■ Exercise objective
Each entry should be written out again exactly, so that nothing is lost.

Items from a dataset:
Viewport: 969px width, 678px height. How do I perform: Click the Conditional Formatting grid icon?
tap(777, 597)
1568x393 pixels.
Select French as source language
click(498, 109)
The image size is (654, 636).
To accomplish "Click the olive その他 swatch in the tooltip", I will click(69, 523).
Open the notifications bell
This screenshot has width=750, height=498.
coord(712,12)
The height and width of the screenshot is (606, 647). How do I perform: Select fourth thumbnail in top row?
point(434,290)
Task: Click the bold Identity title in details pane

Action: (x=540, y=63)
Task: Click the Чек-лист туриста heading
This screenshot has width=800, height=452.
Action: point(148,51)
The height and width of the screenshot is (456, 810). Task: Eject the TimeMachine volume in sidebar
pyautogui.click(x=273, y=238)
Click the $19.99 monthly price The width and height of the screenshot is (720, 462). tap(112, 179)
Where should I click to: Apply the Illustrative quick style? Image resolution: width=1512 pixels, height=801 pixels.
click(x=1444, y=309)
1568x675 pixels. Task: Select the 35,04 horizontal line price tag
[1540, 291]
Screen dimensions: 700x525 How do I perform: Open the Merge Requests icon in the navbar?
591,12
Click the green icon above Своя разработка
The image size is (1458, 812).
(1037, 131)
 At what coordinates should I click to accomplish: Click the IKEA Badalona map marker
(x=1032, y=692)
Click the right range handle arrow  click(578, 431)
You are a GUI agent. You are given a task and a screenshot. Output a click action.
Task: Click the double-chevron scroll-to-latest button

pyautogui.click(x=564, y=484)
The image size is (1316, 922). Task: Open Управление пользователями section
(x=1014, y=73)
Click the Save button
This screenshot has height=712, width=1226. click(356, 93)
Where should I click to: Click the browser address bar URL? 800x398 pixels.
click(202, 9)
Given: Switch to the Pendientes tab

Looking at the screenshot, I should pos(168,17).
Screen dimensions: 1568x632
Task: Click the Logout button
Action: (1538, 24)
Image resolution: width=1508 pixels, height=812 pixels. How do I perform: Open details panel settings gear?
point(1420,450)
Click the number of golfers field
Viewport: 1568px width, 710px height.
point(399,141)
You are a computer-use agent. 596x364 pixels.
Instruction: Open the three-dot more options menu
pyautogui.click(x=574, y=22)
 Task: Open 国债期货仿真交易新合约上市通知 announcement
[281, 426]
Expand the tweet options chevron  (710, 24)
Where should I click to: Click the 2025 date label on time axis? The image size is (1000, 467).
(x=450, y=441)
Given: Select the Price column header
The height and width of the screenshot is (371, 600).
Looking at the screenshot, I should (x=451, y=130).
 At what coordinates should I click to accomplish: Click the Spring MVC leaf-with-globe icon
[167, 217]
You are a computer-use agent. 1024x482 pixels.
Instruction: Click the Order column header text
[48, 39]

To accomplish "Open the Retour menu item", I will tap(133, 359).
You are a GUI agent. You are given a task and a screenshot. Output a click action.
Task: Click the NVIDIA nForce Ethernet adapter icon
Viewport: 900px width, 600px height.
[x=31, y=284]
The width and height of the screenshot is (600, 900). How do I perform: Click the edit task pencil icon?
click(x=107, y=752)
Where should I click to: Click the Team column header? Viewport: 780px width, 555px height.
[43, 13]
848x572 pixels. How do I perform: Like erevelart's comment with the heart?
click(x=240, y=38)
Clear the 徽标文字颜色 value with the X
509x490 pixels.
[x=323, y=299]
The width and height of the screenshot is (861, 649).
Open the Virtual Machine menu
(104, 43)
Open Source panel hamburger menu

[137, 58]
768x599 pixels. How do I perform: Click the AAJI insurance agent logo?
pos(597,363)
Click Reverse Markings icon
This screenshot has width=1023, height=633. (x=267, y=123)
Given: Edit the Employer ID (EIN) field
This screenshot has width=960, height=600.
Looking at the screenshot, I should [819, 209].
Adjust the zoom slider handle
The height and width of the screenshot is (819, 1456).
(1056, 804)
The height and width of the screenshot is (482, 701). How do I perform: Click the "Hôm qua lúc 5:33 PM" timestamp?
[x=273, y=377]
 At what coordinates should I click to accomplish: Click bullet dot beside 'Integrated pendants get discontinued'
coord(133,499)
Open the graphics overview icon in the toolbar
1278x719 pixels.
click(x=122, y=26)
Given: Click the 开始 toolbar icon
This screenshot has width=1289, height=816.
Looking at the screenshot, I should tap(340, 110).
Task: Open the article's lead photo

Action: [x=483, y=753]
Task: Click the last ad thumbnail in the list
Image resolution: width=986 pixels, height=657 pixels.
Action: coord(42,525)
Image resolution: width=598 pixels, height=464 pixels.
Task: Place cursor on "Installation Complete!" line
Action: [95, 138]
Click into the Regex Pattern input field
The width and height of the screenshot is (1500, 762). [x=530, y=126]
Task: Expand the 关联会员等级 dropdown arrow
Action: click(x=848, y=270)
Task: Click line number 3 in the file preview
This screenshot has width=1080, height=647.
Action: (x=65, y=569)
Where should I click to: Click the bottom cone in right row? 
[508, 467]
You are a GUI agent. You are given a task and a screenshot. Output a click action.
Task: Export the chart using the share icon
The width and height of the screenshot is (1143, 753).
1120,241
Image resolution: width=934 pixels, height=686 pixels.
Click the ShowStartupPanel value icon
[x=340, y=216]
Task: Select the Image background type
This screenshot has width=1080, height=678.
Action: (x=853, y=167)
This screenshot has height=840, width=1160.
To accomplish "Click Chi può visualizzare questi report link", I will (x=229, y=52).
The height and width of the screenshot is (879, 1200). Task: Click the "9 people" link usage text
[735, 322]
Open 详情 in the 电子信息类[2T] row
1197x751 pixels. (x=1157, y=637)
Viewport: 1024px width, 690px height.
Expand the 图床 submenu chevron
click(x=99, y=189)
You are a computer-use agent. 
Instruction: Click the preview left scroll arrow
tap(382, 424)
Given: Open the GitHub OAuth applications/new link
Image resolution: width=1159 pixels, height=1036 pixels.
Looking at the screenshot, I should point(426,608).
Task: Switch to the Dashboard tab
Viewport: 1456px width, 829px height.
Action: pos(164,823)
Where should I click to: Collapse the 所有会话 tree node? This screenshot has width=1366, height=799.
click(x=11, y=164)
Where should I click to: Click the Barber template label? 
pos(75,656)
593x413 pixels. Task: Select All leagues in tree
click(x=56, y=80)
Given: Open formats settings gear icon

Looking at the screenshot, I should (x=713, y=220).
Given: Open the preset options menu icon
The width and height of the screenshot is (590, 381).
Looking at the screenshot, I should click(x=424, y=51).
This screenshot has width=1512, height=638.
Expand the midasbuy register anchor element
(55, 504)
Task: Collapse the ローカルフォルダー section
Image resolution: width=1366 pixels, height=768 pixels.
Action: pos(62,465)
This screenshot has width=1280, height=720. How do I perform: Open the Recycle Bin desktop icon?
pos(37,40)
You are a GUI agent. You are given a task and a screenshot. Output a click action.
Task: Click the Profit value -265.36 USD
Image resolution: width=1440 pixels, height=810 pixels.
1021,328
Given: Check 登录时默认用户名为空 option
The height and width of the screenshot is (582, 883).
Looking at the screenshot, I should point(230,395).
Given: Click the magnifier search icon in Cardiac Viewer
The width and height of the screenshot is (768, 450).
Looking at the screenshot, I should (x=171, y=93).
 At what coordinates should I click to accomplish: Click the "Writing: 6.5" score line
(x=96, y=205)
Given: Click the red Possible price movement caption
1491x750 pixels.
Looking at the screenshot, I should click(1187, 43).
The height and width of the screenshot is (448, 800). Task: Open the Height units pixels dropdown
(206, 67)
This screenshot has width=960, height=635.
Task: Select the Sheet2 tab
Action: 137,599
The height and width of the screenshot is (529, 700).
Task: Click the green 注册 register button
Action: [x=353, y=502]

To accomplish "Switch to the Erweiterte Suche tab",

■ Response area
Viewport: 969px width, 678px height. How do I perform: Click the Conditional Formatting grid icon?
tap(777, 597)
1568x393 pixels.
Select French as source language
click(498, 109)
The image size is (654, 636).
To accomplish "Click the olive その他 swatch in the tooltip", I will click(69, 523).
Open the notifications bell
This screenshot has width=750, height=498.
coord(712,12)
The height and width of the screenshot is (606, 647). How do I perform: Select fourth thumbnail in top row?
point(434,290)
Task: Click the bold Identity title in details pane

Action: (x=540, y=63)
Task: Click the Чек-лист туриста heading
This screenshot has width=800, height=452.
Action: point(148,51)
The height and width of the screenshot is (456, 810). Task: Eject the TimeMachine volume in sidebar
pyautogui.click(x=273, y=238)
Click the $19.99 monthly price The width and height of the screenshot is (720, 462). tap(112, 179)
Where should I click to: Apply the Illustrative quick style? Image resolution: width=1512 pixels, height=801 pixels.
click(x=1444, y=309)
1568x675 pixels. Task: Select the 35,04 horizontal line price tag
[1540, 291]
Screen dimensions: 700x525 How do I perform: Open the Merge Requests icon in the navbar?
591,12
Click the green icon above Своя разработка
The image size is (1458, 812).
(1037, 131)
 At what coordinates should I click to accomplish: Click the IKEA Badalona map marker
(x=1032, y=692)
Click the right range handle arrow  click(578, 431)
You are a GUI agent. You are given a task and a screenshot. Output a click action.
Task: Click the double-chevron scroll-to-latest button

pyautogui.click(x=564, y=484)
The image size is (1316, 922). Task: Open Управление пользователями section
(x=1014, y=73)
Click the Save button
This screenshot has height=712, width=1226. click(356, 93)
Where should I click to: Click the browser address bar URL? 800x398 pixels.
click(202, 9)
Given: Switch to the Pendientes tab

Looking at the screenshot, I should pos(168,17).
Screen dimensions: 1568x632
Task: Click the Logout button
Action: (1538, 24)
Image resolution: width=1508 pixels, height=812 pixels. How do I perform: Open details panel settings gear?
point(1420,450)
Click the number of golfers field
Viewport: 1568px width, 710px height.
point(399,141)
You are a computer-use agent. 596x364 pixels.
Instruction: Open the three-dot more options menu
pyautogui.click(x=574, y=22)
 Task: Open 国债期货仿真交易新合约上市通知 announcement
[281, 426]
Expand the tweet options chevron  (710, 24)
Where should I click to: Click the 2025 date label on time axis? The image size is (1000, 467).
(x=450, y=441)
Given: Select the Price column header
The height and width of the screenshot is (371, 600).
Looking at the screenshot, I should (x=451, y=130).
 At what coordinates should I click to accomplish: Click the Spring MVC leaf-with-globe icon
[167, 217]
You are a computer-use agent. 1024x482 pixels.
Instruction: Click the Order column header text
[48, 39]

To accomplish "Open the Retour menu item", I will tap(133, 359).
You are a GUI agent. You are given a task and a screenshot. Output a click action.
Task: Click the NVIDIA nForce Ethernet adapter icon
Viewport: 900px width, 600px height.
[x=31, y=284]
The width and height of the screenshot is (600, 900). How do I perform: Click the edit task pencil icon?
click(x=107, y=752)
Where should I click to: Click the Team column header? Viewport: 780px width, 555px height.
[43, 13]
848x572 pixels. How do I perform: Like erevelart's comment with the heart?
click(x=240, y=38)
Clear the 徽标文字颜色 value with the X
509x490 pixels.
[x=323, y=299]
The width and height of the screenshot is (861, 649).
Open the Virtual Machine menu
(104, 43)
Open Source panel hamburger menu

[137, 58]
768x599 pixels. How do I perform: Click the AAJI insurance agent logo?
pos(597,363)
Click Reverse Markings icon
This screenshot has width=1023, height=633. (x=267, y=123)
Given: Edit the Employer ID (EIN) field
This screenshot has width=960, height=600.
Looking at the screenshot, I should [819, 209].
Adjust the zoom slider handle
The height and width of the screenshot is (819, 1456).
(1056, 804)
The height and width of the screenshot is (482, 701). How do I perform: Click the "Hôm qua lúc 5:33 PM" timestamp?
[x=273, y=377]
 At what coordinates should I click to accomplish: Click bullet dot beside 'Integrated pendants get discontinued'
coord(133,499)
Open the graphics overview icon in the toolbar
1278x719 pixels.
click(x=122, y=26)
Given: Click the 开始 toolbar icon
This screenshot has width=1289, height=816.
Looking at the screenshot, I should tap(340, 110).
Task: Open the article's lead photo

Action: [x=483, y=753]
Task: Click the last ad thumbnail in the list
Image resolution: width=986 pixels, height=657 pixels.
Action: coord(42,525)
Image resolution: width=598 pixels, height=464 pixels.
Task: Place cursor on "Installation Complete!" line
Action: [95, 138]
Click into the Regex Pattern input field
The width and height of the screenshot is (1500, 762). [x=530, y=126]
Task: Expand the 关联会员等级 dropdown arrow
Action: click(x=848, y=270)
Task: Click line number 3 in the file preview
This screenshot has width=1080, height=647.
Action: (x=65, y=569)
Where should I click to: Click the bottom cone in right row? 
[508, 467]
You are a GUI agent. You are given a task and a screenshot. Output a click action.
Task: Export the chart using the share icon
The width and height of the screenshot is (1143, 753).
1120,241
Image resolution: width=934 pixels, height=686 pixels.
Click the ShowStartupPanel value icon
[x=340, y=216]
Task: Select the Image background type
This screenshot has width=1080, height=678.
Action: (x=853, y=167)
This screenshot has height=840, width=1160.
To accomplish "Click Chi può visualizzare questi report link", I will (x=229, y=52).
The height and width of the screenshot is (879, 1200). Task: Click the "9 people" link usage text
[735, 322]
Open 详情 in the 电子信息类[2T] row
1197x751 pixels. (x=1157, y=637)
Viewport: 1024px width, 690px height.
Expand the 图床 submenu chevron
click(x=99, y=189)
You are a computer-use agent. 
Instruction: Click the preview left scroll arrow
tap(382, 424)
Given: Open the GitHub OAuth applications/new link
Image resolution: width=1159 pixels, height=1036 pixels.
Looking at the screenshot, I should point(426,608).
Task: Switch to the Dashboard tab
Viewport: 1456px width, 829px height.
Action: pos(164,823)
Where should I click to: Collapse the 所有会话 tree node? This screenshot has width=1366, height=799.
click(x=11, y=164)
Where should I click to: Click the Barber template label? 
pos(75,656)
593x413 pixels. Task: Select All leagues in tree
click(x=56, y=80)
Given: Open formats settings gear icon

Looking at the screenshot, I should (x=713, y=220).
Given: Open the preset options menu icon
The width and height of the screenshot is (590, 381).
Looking at the screenshot, I should click(x=424, y=51).
This screenshot has width=1512, height=638.
Expand the midasbuy register anchor element
(55, 504)
Task: Collapse the ローカルフォルダー section
Image resolution: width=1366 pixels, height=768 pixels.
Action: pos(62,465)
This screenshot has width=1280, height=720. How do I perform: Open the Recycle Bin desktop icon?
pos(37,40)
You are a GUI agent. You are given a task and a screenshot. Output a click action.
Task: Click the Profit value -265.36 USD
Image resolution: width=1440 pixels, height=810 pixels.
1021,328
Given: Check 登录时默认用户名为空 option
The height and width of the screenshot is (582, 883).
Looking at the screenshot, I should point(230,395).
Given: Click the magnifier search icon in Cardiac Viewer
The width and height of the screenshot is (768, 450).
Looking at the screenshot, I should (x=171, y=93).
 At what coordinates should I click to accomplish: Click the "Writing: 6.5" score line
(x=96, y=205)
Given: Click the red Possible price movement caption
1491x750 pixels.
Looking at the screenshot, I should click(1187, 43).
The height and width of the screenshot is (448, 800). Task: Open the Height units pixels dropdown
(206, 67)
This screenshot has width=960, height=635.
Task: Select the Sheet2 tab
Action: 137,599
The height and width of the screenshot is (529, 700).
Task: Click the green 注册 register button
Action: [x=353, y=502]

To accomplish "Switch to the Erweiterte Suche tab",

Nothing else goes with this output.